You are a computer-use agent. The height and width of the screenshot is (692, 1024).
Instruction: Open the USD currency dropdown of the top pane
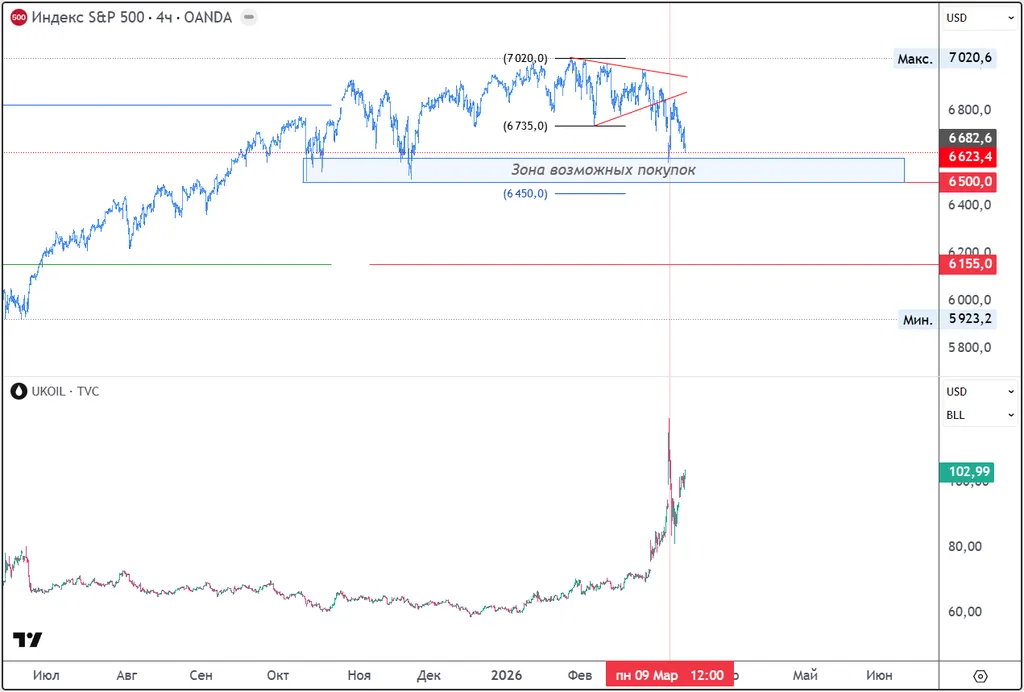pos(980,17)
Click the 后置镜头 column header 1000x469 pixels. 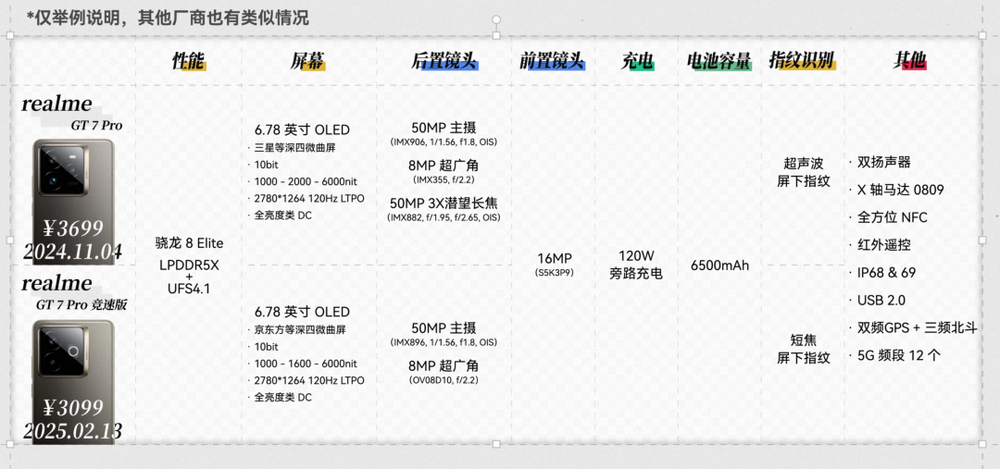(443, 61)
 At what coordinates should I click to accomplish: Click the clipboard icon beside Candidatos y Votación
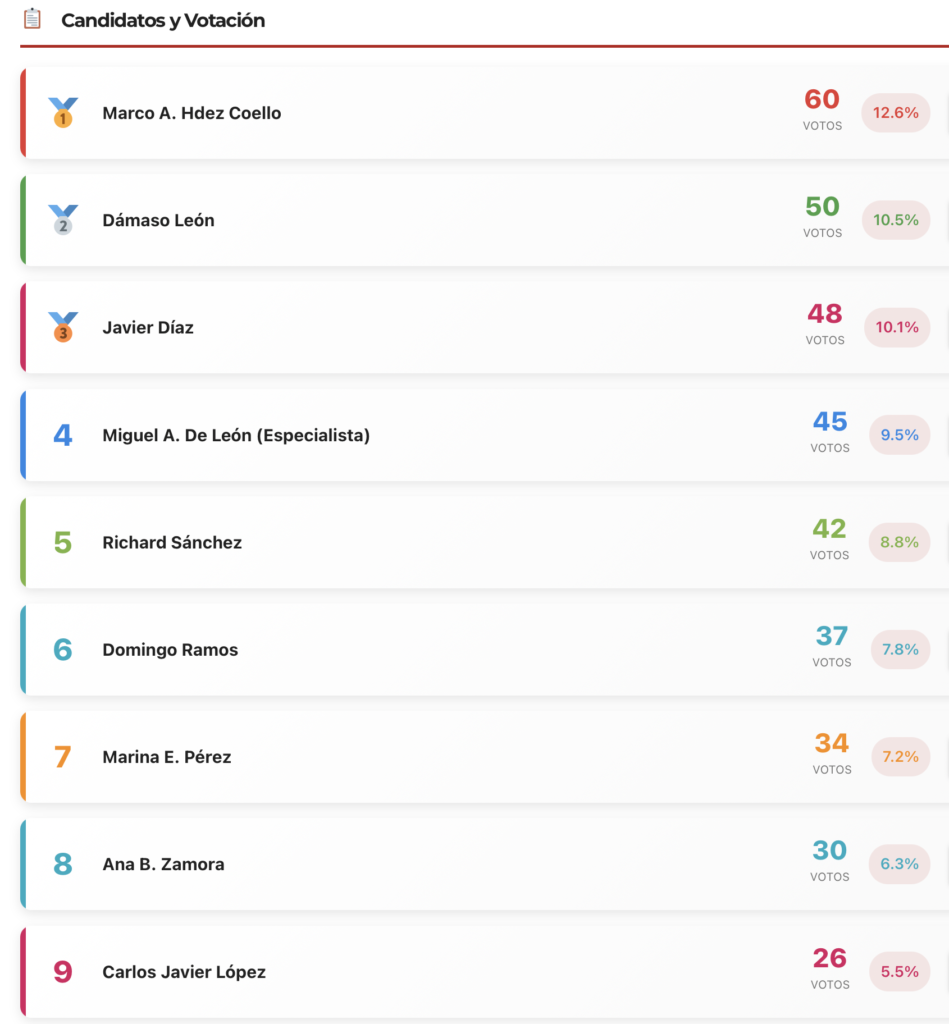click(33, 19)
━━━━
PROBLEM DESCRIPTION> Quote, please, only the lines running from the one with "At what coordinates" down to the final line of the data above, keeping both ends and skipping the pictures.

SOLVED EXERCISE>
 At what coordinates should I click to accomplish: Click the clipboard icon beside Candidatos y Votación
click(33, 19)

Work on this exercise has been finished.